安倍首相は、わが国の安全保障をめぐる環境が大きく変わったと言います。確かに今、日中、日韓関係は最悪です。しかしだからと言って、「集団的自衛権」行使を容認し、わが国の安全保障政策を根本的に変更させることによって日中、日韓関係を改善することができるでしょうか。そもそも日中、日韓関係が悪化した理由は何か。それは、領土問題や靖國神社参拝問題、歴史認識をめぐっての対立、そして、これを好機とばかりにナショナリズムを煽り立てる日本、そして中国・韓国の政治的姿勢にあります。
米ウォール・ストリート・ジャーナル紙は2013年12月30日付の記事で「現職の首相として、2006年以来初めてとなる安倍首相の靖国参拝は、日本の軍国主義復活という幻影を自国の軍事力拡張の口実に使ってきた中国指導部への贈り物だ」と指摘しています。
今、日中の関係を改善するために必要なことは、先の戦争をアジア解放の「聖戦」であったなどという、世界に全く通用しない歴史観を広言する靖國神社の参拝をやめ、領土問題については棚上げし、1972年9月29日、田中角栄首相と周恩来首相によりなされた日中共同声明の精神に戻ることです。
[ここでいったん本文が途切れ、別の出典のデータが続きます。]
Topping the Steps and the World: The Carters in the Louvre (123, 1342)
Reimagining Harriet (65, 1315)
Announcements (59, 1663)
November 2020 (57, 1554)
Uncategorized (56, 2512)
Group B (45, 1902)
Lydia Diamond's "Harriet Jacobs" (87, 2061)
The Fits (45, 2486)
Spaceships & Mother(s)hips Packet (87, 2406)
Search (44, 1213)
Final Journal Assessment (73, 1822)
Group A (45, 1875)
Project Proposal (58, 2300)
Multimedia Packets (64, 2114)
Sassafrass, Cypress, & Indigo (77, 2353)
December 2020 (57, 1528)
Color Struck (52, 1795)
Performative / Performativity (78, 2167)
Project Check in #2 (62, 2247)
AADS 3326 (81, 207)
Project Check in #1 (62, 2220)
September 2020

同声明前文は、「日中両国は一衣帯水の間にある隣国であり、長い伝統的友好の歴史を有する。両国国民は両国間にこれまで存在していた不正常な状態に終始符を打つことを切望している。戦争状態の終結と日中国交の正常化という両国国民の願望の実現は両国関係の歴史に新たな一頁を開くことになろう」「両国間の国交を正常化し、相互に善隣友好関係を発展させることは両国国民の利益に合致するところであり、またアジアにおける緊張緩和と世界の平和に貢献するものである」と謳っています。
同声明本文第6項は、日中「両国は、右の諸原則及び国際連合憲章の原則に基づき、日本国と中国が相互の関係において、すべての紛争を平和的手段によって解決し、武力又は武力による威嚇に訴えないことを確認する」と謳い、さらに同7項において「両国のいずれもアジア太平洋地域において覇権を求めるべきではなく、このような覇権を確立しようとする他のいかなる国、あるいは国の集団による試みにも反対する」と謳っています。
この反覇権条項については16年後の1988年の日中平和友好条約締結に際しても論議となり、これを渋る日本側に対して、中国の鄧小平主席が、「この反覇権条項は、将来中国が覇権国家にならないためにも必要なのです」と、日本側を説得したという事実もあります。
日中国交正常化のための田中首相の訪中に先だって、公明党が積極的な役割を果たしたことは歴史的な事実としてよく知られています。「平和の党」としての公明党が、その役割を果たしました。
公明党は、安倍首相に引きずられ、「集団的自衛権」行使容認によって中国と対峙するのでなく、前記のような党の先輩たちの果たした歴史的役割を踏まえ、日中の対話によって悪化した日中間の改善に取り組み、「両国間にこれまで存在した不正常な状態に終止符を打つことを切望している日中両国国民」の期待に応えるべきです。
「戦争をさせない1000人委員会」は、「平和の党」としての公明党の決断を心から希望します。